Wokalistka, kompozytorka, aranżerka i autorka tekstów piosenek. Obecnie pracuje nad swoim kolejnym albumem.

To się wszystko rozpoczęło się od festiwali piosenki literackiej, na które moi znajomi już wypychali mnie bardzo mocno, ponieważ ja zawsze twierdziłam, że jest bardzo dużo świetnych wokalistów: w Polsce i na świecie i kolejni nie są potrzebni. Chciałam komponować, pisać piosenki dla innych, jednak oni twierdzili, że całkiem mi to dobrze wychodzi i tak już zostało. Teraz w siebie wierzę, ale minęło trochę czasu i kilka płyt - chyba jest OK.”

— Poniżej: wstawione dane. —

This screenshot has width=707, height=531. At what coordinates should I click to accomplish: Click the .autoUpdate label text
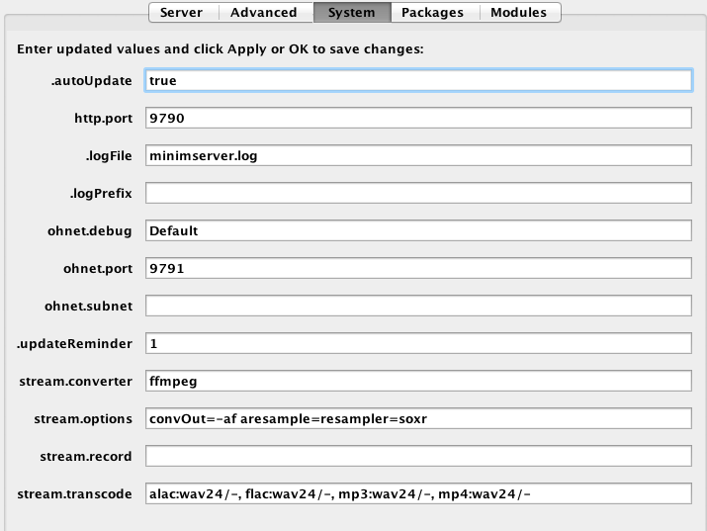(92, 81)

Niedziela, 6 września godz. 17:05
Jakiś czas temu dotarła do mnie piosenka „Tylko mnie kochaj” i uważam, że jest w niej zadatek na całkiem niezły przebój.
- Bardzo dziękuję i cieszę się. Miło mi to słyszeć. To jest pierwszy singiel promujący nadchodzące wydawnictwo, jesienny album. To płyta, którą nagrywałam właściwie przez trzy ostatnie lata i to będzie pierwsza płyta od czterech lat, tak naprawdę moja, więc bardzo się cieszę, że singiel został dobrze przyjęty. Choć mówiąc szczerze jest to chyba najdelikatniejsza piosenka z tego albumu.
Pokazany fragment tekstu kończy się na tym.